Suppose the ray is defined as R0 + t * D, where R0 is the origin of the ray, D is an unit vector representing its direction and t is its length.
The rectangle can be represented with a corner point P0, and two vectors S1 and S2 which should represent the sides (their length being equal to the length of the sides). You will need another vector N normal to its surface, which is equal to the unit vector along the cross product of S1 and S2.
Now, assume the ray intersects the rect at P. Then, the direction of the ray, D must make a nonzero angle with the normal N. This can be verified by checking D.N < 0.
To find the intersection point, assume P = R0 + a * D (the point must be on the ray). You need to find the value of a now. Find the vector P0P. This must be perpendicular to N, which means P0P.N = 0 which reduces to a = ((P0 - R0).N) / (D.N).
Now you need to check if the point is inside the rect or not. To do this, take projection Q1 of P0P along S1 and Q2 of P0P along S2. The condition for the point being inside is then 0 <= length(Q1) <= length(S1) and 0 <= length(Q2) <= length(S2).
This method is appropriate for any type of parallelograms, not only for rectangles. [Update: it looks like this statement about parallelograms created some confusions. In case of parallelograms (which also includes rectangles), the projection on one side should be taken along the other side, not just as a perpendicular line on it (quoting from the last paragraph: "take projection Q1 of P0P along S1 and Q2 of P0P along S2"). It is like working with a coordinate system where the axes are not perpendicular to each other.]
Create a vector equation for a line in R3, then solve for the intersection of that line in the plane of the rectangle that you are testing it against. After that, it's simple enough to test if that point of solution lies within the bounds.
the parameter t of the solution can be found with:
t = (a * (x0 - rx) + b * (y0 - ry) + c * (x0 - rz)) / (a * vx + b * vy + c * vz)
where:
a(x - x0) + b(y - y0) + c(z - z0) = 0
is the equation of the plane that your rectangle lies on
and:
<x, y, z> = <rx + vx * t, ry + vy * t, rz + vz * t>
is the vector equation of the line in question.
note that:
<rx, ry, rz>
is the initial point of the vector equation, and
<vx, vy, vz>
is the direction vector of the above equation
After that, plugging the parameter t into your vector equation will give you the point to test for distance.
You don't say whether the square/rectangle in 3D is aligned with the coordinate axes or not.
Assuming the 3D rectangle R is oriented arbitrarily in space, here is one method.

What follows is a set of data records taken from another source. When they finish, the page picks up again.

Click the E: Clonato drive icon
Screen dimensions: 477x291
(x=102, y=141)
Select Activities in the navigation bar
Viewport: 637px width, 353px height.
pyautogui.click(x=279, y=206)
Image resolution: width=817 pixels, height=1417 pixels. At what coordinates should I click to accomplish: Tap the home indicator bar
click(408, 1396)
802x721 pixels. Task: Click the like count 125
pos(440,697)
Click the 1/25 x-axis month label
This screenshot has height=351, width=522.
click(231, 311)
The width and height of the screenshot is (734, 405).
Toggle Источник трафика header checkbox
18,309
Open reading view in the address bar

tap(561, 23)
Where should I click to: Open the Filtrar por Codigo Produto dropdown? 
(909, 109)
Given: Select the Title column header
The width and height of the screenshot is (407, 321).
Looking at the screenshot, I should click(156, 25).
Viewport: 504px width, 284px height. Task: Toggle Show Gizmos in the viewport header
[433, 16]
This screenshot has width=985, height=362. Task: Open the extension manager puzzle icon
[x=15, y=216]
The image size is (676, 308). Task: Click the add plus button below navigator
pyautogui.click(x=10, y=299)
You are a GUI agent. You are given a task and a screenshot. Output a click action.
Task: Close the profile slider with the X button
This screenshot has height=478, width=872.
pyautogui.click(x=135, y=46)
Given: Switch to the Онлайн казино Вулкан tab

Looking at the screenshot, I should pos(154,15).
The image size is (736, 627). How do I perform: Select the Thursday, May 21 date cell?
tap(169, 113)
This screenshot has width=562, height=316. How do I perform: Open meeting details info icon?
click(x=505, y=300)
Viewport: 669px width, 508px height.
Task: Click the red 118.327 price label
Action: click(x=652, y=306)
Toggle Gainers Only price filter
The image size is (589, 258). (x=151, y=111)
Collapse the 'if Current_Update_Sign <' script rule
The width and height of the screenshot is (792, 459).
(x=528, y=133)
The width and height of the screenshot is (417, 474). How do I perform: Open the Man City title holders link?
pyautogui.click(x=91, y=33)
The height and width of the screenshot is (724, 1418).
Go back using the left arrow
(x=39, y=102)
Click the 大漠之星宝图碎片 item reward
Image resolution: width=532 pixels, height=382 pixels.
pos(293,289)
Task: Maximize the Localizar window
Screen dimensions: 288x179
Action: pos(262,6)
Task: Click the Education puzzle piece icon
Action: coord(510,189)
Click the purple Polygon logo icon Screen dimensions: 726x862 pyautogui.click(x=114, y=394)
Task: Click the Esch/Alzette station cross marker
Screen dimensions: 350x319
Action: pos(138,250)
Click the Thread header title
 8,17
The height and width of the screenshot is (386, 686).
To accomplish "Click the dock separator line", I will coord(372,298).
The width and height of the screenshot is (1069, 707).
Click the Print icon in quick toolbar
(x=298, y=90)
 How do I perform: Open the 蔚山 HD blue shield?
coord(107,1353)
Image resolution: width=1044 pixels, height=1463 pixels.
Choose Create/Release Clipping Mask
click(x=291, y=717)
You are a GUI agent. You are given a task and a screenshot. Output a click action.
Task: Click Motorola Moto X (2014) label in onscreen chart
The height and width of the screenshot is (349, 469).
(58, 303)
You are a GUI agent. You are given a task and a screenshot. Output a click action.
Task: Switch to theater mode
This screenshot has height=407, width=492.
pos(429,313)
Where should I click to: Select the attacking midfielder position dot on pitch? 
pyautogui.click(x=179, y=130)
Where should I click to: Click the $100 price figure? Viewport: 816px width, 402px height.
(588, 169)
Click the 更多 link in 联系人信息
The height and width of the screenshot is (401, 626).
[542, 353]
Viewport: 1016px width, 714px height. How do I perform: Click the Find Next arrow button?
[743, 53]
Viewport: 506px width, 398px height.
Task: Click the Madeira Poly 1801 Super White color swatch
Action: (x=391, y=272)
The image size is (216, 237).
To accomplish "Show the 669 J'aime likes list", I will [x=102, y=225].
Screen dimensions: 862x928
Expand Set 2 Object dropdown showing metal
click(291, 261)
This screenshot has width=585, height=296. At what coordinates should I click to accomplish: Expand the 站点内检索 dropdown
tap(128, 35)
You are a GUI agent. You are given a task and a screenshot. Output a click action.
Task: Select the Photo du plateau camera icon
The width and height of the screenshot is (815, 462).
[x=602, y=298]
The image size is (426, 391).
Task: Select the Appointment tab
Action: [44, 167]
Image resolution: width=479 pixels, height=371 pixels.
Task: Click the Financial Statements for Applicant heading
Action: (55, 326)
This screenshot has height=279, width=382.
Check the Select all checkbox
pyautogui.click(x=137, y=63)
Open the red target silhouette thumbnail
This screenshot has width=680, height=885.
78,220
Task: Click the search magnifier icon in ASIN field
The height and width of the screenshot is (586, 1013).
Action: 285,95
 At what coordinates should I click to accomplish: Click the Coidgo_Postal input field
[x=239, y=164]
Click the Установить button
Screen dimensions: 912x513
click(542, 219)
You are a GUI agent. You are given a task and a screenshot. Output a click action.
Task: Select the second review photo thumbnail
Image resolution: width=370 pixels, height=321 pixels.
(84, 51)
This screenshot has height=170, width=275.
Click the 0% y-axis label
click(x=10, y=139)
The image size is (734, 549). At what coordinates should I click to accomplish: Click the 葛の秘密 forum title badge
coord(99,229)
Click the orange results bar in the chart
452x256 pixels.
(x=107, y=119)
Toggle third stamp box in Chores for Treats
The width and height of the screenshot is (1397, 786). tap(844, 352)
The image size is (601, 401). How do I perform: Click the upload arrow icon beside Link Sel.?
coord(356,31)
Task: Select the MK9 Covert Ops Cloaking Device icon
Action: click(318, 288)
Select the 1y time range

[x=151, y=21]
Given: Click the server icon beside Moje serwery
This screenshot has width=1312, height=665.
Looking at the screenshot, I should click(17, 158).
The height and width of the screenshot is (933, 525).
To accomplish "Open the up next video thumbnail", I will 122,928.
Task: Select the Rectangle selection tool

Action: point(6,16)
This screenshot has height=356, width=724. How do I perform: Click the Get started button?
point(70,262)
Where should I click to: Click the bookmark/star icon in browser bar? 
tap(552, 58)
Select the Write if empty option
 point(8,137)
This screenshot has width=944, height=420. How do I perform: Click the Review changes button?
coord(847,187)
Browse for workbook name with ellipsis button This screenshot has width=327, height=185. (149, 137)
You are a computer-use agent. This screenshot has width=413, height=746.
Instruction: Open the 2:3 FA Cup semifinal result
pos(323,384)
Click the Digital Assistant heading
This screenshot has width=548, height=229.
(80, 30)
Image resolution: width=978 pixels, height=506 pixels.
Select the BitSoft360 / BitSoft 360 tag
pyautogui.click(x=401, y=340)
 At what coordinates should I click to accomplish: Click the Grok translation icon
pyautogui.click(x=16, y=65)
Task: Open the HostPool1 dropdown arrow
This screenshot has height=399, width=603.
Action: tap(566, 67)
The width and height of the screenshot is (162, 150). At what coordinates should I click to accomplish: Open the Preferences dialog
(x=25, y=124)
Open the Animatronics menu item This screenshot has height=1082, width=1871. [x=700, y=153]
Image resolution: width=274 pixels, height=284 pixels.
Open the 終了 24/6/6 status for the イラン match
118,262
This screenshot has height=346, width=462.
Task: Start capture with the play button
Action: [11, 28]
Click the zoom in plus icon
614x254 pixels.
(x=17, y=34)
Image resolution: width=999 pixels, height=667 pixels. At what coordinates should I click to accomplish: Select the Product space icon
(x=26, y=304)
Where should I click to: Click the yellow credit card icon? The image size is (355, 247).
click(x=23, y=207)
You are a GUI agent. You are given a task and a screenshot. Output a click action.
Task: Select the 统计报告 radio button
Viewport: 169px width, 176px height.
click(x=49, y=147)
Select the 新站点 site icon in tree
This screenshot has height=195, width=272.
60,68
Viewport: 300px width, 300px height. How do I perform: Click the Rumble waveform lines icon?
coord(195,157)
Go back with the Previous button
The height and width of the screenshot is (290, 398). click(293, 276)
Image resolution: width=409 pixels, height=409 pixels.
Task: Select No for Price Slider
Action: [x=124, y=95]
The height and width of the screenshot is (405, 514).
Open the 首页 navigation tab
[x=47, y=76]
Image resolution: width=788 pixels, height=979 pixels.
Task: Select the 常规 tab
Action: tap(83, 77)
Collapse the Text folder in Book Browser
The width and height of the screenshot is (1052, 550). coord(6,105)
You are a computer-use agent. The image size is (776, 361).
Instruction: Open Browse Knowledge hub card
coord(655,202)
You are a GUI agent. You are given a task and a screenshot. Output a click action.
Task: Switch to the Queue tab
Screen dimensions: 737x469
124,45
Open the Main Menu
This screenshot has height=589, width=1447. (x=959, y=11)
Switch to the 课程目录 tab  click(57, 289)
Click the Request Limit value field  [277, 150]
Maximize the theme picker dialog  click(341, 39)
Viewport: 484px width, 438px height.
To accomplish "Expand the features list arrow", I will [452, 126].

First interesect your ray r with the plane containing R. This can be accomplished by requiring a
scale factor s to multiply r and place it on the plane of R, and solving for s. This gives you a point p on the plane. Now project the plane, and R and p, on to one of the coordinate
planes {xy, yz, zx}. You only have to avoid projecting perpendicular to the normal vector to the plane, which is always possible. And then solve the point-in-quadrilateral problem in the plane of projection.
Before beginning, check if your line segment lies in the 3D plane of R, and if so, handle that separately.